PublicAllocator Overview
Similarly to withdrawable liquidity, when borrowing on a Morpho market, at first glance, liquidity is fragmented.
This fragmentation is not a problem for lenders thanks to Morpho Vaults as explained in the shared liquidity section. However, Morpho Vaults do not solve the problem for borrowers.
In the example above the borrower can only access $20.
This is where the PublicAllocator
contract comes in. With this contract, Morpho Vaults can define how liquidity can flow between their markets to increase the instantly borrowable liquidity on markets. By giving the Allocator role to this PublicAllocator
contract, anyone can reallocate liquidity of the vault up to the bounds set by the curator.
As such, a borrower can amplify the liquidity in one market by calling the reallocation contract.
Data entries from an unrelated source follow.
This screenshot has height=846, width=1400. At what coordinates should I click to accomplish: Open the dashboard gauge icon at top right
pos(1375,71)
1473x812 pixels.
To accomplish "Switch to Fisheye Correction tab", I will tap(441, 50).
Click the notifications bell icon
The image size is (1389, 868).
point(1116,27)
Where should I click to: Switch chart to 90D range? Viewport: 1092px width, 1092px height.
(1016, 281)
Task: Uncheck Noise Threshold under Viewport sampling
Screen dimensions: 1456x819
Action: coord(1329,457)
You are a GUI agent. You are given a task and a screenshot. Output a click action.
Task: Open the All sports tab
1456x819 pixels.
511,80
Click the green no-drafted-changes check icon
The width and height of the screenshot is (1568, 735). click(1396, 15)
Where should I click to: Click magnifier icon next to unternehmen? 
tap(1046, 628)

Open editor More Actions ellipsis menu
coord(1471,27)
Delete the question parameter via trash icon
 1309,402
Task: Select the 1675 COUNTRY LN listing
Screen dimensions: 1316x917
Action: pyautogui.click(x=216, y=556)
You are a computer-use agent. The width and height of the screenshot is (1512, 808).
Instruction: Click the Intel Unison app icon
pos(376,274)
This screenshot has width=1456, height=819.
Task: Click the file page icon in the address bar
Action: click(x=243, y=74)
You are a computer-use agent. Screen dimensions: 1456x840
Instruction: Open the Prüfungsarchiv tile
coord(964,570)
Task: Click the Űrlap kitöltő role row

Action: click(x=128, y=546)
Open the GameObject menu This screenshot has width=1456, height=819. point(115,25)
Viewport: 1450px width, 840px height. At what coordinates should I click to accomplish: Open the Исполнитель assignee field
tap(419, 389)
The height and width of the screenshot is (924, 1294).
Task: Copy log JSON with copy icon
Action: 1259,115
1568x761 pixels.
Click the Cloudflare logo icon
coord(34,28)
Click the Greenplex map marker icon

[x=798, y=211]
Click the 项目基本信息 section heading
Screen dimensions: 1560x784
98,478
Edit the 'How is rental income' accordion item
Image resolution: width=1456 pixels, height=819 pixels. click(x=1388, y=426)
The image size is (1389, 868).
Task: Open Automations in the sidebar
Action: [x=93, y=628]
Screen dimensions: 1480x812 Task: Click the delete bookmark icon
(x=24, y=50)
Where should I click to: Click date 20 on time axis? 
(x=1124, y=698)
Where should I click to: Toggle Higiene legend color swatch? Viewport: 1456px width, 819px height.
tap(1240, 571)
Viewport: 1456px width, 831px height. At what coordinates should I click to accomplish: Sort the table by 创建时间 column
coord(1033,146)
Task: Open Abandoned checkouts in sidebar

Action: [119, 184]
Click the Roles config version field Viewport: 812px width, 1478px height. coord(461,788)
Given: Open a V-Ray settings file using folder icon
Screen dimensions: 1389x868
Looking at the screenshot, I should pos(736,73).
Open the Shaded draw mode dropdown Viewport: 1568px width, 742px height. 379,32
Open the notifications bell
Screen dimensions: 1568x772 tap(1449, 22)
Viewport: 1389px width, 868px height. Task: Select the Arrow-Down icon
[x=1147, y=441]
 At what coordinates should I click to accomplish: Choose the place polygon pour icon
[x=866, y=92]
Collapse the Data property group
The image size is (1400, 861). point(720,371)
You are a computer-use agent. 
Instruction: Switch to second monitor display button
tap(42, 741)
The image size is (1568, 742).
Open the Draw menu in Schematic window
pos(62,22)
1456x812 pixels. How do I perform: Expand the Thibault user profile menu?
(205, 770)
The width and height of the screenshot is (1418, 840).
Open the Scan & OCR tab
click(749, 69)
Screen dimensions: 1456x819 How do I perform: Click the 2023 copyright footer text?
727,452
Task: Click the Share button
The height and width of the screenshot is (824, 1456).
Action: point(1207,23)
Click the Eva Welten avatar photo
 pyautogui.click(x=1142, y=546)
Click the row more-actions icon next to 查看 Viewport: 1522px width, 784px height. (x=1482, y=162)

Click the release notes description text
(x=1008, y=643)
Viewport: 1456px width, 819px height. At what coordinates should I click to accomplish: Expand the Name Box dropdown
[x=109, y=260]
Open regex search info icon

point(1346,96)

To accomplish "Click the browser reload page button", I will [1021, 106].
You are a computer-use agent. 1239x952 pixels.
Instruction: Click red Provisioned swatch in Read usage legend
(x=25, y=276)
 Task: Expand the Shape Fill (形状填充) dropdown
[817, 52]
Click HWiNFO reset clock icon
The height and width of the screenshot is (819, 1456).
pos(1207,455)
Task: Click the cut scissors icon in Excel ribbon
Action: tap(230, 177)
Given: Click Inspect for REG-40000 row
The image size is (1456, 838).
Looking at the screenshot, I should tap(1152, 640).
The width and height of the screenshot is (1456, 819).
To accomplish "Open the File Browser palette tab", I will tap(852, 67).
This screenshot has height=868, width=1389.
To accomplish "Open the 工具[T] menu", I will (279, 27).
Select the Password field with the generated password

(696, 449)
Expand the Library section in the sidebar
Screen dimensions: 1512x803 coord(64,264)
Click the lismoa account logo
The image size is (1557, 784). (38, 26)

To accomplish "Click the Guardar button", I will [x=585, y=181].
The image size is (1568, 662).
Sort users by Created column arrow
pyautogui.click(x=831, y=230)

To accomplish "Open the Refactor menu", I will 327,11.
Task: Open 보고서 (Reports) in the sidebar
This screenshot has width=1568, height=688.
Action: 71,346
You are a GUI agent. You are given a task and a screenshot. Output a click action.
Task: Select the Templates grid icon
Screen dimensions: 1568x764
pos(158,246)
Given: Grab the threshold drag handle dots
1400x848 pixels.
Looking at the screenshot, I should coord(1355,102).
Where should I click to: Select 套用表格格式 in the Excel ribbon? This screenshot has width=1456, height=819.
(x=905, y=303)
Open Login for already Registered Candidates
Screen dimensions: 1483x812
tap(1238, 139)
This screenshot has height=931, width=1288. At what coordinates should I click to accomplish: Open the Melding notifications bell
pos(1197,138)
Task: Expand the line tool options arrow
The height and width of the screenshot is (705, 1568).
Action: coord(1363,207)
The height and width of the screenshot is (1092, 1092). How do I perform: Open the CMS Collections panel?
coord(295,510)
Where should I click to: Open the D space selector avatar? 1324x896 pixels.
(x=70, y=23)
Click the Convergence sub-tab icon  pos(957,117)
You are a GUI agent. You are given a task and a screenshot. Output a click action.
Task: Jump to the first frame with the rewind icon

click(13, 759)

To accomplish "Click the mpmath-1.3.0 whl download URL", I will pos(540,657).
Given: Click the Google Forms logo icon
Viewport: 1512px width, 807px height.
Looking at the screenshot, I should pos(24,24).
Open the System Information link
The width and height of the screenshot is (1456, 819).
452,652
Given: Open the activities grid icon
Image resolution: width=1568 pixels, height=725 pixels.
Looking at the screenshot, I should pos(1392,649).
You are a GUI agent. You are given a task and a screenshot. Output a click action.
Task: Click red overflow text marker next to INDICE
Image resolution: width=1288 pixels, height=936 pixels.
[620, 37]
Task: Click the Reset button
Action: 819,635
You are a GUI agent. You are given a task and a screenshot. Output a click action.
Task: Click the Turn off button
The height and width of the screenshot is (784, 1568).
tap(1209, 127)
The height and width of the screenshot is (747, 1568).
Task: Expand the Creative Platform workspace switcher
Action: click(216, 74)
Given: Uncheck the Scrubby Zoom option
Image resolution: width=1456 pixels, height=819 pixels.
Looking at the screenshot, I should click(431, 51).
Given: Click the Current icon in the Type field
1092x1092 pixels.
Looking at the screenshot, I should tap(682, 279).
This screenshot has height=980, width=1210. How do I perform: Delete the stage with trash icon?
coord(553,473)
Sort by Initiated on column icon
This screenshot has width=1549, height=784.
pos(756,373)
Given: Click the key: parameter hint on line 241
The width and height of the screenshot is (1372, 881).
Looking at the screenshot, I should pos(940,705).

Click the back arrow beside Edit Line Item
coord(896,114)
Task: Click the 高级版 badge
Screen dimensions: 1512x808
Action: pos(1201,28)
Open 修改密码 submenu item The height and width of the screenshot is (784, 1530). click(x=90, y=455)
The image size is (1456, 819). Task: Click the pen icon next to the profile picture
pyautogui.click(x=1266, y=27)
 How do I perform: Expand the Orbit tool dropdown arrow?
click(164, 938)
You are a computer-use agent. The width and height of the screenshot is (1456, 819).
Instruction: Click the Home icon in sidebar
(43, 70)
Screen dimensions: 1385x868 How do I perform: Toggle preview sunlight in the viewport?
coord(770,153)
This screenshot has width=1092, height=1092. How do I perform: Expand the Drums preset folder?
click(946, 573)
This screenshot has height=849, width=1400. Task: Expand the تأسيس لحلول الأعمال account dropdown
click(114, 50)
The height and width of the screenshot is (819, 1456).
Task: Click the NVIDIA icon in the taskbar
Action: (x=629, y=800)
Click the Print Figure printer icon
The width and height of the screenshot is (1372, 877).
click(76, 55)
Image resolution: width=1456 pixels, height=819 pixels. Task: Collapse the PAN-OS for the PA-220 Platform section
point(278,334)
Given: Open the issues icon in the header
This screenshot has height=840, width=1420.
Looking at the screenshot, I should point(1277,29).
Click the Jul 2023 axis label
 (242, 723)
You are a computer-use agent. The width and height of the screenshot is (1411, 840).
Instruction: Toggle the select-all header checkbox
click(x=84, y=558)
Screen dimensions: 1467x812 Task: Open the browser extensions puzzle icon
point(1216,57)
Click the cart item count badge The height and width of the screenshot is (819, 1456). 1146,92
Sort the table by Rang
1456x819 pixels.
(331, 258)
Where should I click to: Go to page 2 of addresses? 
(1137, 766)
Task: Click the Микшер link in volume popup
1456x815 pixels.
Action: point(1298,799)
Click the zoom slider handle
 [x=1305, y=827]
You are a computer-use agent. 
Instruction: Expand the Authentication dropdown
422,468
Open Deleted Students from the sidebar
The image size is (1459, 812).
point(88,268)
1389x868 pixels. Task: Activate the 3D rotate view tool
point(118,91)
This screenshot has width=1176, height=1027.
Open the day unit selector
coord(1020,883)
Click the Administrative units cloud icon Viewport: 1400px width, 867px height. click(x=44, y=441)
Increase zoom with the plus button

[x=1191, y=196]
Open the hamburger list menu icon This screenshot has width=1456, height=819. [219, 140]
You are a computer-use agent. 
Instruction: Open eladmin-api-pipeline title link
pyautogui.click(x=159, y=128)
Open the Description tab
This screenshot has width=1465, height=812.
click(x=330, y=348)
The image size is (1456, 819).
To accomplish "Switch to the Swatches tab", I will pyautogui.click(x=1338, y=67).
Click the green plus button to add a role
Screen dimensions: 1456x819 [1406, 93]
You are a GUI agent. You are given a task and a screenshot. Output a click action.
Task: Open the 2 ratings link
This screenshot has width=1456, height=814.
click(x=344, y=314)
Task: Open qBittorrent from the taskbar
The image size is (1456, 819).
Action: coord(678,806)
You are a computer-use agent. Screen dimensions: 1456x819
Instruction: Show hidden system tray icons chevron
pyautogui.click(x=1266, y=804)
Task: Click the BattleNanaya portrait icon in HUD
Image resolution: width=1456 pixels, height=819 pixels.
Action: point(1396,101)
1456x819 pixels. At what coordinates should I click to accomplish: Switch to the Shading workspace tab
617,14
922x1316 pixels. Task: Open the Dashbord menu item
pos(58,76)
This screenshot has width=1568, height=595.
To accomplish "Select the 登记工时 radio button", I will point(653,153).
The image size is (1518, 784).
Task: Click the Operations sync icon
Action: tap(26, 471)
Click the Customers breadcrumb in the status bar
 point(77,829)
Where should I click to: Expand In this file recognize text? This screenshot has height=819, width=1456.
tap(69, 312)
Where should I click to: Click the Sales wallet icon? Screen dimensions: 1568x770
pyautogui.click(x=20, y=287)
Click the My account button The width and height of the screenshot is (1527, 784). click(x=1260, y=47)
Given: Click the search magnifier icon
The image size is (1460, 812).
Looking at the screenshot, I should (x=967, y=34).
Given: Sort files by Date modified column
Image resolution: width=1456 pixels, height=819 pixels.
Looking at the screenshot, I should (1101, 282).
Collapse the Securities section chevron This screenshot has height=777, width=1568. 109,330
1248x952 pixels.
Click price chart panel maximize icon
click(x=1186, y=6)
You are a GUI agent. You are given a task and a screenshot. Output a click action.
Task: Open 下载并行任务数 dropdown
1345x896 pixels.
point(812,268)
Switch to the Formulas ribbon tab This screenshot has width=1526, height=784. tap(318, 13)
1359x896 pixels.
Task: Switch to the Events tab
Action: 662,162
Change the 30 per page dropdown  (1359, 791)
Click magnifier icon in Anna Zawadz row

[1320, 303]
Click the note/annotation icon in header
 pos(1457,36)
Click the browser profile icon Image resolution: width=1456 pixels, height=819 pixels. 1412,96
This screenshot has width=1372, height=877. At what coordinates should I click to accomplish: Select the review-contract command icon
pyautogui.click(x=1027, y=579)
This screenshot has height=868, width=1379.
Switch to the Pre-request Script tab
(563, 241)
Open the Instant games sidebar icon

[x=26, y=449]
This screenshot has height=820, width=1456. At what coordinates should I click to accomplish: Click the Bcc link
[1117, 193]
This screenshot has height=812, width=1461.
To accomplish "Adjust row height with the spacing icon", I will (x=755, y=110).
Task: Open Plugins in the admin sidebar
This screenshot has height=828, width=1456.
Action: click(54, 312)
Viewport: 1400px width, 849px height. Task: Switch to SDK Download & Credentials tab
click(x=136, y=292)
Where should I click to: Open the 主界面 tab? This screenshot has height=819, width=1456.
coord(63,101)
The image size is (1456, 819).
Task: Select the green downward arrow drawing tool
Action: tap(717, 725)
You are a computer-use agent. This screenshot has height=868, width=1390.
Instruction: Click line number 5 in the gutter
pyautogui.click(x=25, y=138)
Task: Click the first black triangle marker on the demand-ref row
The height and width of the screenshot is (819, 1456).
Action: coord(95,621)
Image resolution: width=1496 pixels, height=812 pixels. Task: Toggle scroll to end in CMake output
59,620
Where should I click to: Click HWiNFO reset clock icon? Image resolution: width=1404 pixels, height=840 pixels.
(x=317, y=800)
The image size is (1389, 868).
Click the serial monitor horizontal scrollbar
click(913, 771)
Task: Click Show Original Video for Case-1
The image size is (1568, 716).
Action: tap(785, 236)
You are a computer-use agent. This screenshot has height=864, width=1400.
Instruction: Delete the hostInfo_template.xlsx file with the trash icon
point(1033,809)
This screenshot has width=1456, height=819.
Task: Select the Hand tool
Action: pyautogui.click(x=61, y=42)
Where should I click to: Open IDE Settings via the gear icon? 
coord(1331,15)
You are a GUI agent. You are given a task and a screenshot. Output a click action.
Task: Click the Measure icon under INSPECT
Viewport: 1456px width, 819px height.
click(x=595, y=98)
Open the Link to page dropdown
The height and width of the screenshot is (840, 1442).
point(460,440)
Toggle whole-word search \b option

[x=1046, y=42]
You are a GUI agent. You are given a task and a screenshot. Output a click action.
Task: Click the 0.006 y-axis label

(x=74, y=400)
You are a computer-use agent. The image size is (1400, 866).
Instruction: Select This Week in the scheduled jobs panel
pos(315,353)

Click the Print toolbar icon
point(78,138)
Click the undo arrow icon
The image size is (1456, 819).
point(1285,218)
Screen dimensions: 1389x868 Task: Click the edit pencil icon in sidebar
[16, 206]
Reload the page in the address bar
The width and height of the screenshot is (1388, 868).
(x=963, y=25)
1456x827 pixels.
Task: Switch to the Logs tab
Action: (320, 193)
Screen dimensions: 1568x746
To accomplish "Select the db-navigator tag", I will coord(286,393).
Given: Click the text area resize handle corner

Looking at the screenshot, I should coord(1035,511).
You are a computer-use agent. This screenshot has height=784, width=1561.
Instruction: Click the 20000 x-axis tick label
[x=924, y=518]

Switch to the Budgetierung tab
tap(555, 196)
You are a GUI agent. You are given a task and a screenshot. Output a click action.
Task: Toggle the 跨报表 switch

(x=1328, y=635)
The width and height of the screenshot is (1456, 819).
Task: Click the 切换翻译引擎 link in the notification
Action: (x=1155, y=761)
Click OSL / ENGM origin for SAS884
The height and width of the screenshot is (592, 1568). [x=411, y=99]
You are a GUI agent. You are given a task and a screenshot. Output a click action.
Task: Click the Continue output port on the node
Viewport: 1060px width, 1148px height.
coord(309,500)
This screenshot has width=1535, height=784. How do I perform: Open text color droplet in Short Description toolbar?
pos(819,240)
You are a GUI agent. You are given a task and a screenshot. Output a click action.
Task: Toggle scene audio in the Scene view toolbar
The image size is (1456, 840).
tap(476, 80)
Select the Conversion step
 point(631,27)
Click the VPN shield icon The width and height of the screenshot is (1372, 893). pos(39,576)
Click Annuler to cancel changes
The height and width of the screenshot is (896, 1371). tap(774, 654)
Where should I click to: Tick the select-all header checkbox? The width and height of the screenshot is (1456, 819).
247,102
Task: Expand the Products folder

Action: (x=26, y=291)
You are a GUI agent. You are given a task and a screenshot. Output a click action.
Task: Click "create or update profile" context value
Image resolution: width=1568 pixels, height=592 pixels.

Of course, the extra call to the PublicAllocator
is abstracted in the front end.
A borrower on Morpho using the Reallocation contract of Morpho Vaults experiences the same liquidity as in a multi asset pool like Aave.
Now, as for withdrawable-liquidity, let’s project what happens as soon as you have multiple vaults enabling the reallocation contract.
Borrowers can reallocate liquidity from all the vaults supplying into this market, amplifying the borrowable-liquidity to levels that were not possible before in multi-asset lending pools like Aave.